> _Instruction_: Revise the entries below by replacing "Where should I click to:" with "Which point should I select to:" wherever it occurs, and leave everything else unchanged.
+--
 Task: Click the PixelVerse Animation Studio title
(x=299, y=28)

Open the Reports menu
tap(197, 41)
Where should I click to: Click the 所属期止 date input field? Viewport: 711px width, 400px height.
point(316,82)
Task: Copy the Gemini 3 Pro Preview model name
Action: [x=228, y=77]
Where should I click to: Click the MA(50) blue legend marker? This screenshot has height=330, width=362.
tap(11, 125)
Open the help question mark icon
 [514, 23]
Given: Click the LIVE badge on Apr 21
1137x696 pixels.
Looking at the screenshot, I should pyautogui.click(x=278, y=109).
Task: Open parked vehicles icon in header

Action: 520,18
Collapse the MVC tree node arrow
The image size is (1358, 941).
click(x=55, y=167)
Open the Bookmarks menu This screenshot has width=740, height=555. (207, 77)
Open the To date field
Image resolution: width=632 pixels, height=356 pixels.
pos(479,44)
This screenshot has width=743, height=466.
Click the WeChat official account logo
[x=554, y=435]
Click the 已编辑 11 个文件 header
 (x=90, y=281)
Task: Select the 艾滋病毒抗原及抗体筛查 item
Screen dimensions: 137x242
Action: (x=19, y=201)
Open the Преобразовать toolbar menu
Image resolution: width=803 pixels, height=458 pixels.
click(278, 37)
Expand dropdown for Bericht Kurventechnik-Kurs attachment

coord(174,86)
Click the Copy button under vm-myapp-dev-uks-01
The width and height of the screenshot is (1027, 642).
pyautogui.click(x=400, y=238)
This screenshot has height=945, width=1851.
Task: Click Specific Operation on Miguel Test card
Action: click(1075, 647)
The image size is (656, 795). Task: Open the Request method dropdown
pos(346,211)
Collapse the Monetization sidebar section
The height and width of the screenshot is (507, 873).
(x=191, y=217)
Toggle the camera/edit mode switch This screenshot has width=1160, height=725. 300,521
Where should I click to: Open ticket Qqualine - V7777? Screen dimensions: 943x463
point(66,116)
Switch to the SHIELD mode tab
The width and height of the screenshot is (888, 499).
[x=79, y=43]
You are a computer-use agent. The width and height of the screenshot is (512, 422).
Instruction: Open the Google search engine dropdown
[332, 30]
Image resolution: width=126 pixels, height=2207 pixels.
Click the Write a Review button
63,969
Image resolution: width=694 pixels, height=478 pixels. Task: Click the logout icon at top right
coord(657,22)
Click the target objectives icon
+--
> _Output of the task_:
 Task: Click the PixelVerse Animation Studio title
(x=299, y=28)

Open the Reports menu
tap(197, 41)
Which point should I select to: Click the 所属期止 date input field? Viewport: 711px width, 400px height.
point(316,82)
Task: Copy the Gemini 3 Pro Preview model name
Action: [x=228, y=77]
Which point should I select to: Click the MA(50) blue legend marker? This screenshot has height=330, width=362.
tap(11, 125)
Open the help question mark icon
 [514, 23]
Given: Click the LIVE badge on Apr 21
1137x696 pixels.
Looking at the screenshot, I should pyautogui.click(x=278, y=109).
Task: Open parked vehicles icon in header

Action: 520,18
Collapse the MVC tree node arrow
The image size is (1358, 941).
click(x=55, y=167)
Open the Bookmarks menu This screenshot has width=740, height=555. (207, 77)
Open the To date field
Image resolution: width=632 pixels, height=356 pixels.
pos(479,44)
This screenshot has width=743, height=466.
Click the WeChat official account logo
[x=554, y=435]
Click the 已编辑 11 个文件 header
 (x=90, y=281)
Task: Select the 艾滋病毒抗原及抗体筛查 item
Screen dimensions: 137x242
Action: (x=19, y=201)
Open the Преобразовать toolbar menu
Image resolution: width=803 pixels, height=458 pixels.
click(278, 37)
Expand dropdown for Bericht Kurventechnik-Kurs attachment

coord(174,86)
Click the Copy button under vm-myapp-dev-uks-01
The width and height of the screenshot is (1027, 642).
pyautogui.click(x=400, y=238)
This screenshot has height=945, width=1851.
Task: Click Specific Operation on Miguel Test card
Action: click(1075, 647)
The image size is (656, 795). Task: Open the Request method dropdown
pos(346,211)
Collapse the Monetization sidebar section
The height and width of the screenshot is (507, 873).
(x=191, y=217)
Toggle the camera/edit mode switch This screenshot has width=1160, height=725. 300,521
Which point should I select to: Open ticket Qqualine - V7777? Screen dimensions: 943x463
point(66,116)
Switch to the SHIELD mode tab
The width and height of the screenshot is (888, 499).
[x=79, y=43]
You are a computer-use agent. The width and height of the screenshot is (512, 422).
Instruction: Open the Google search engine dropdown
[332, 30]
Image resolution: width=126 pixels, height=2207 pixels.
Click the Write a Review button
63,969
Image resolution: width=694 pixels, height=478 pixels. Task: Click the logout icon at top right
coord(657,22)
Click the target objectives icon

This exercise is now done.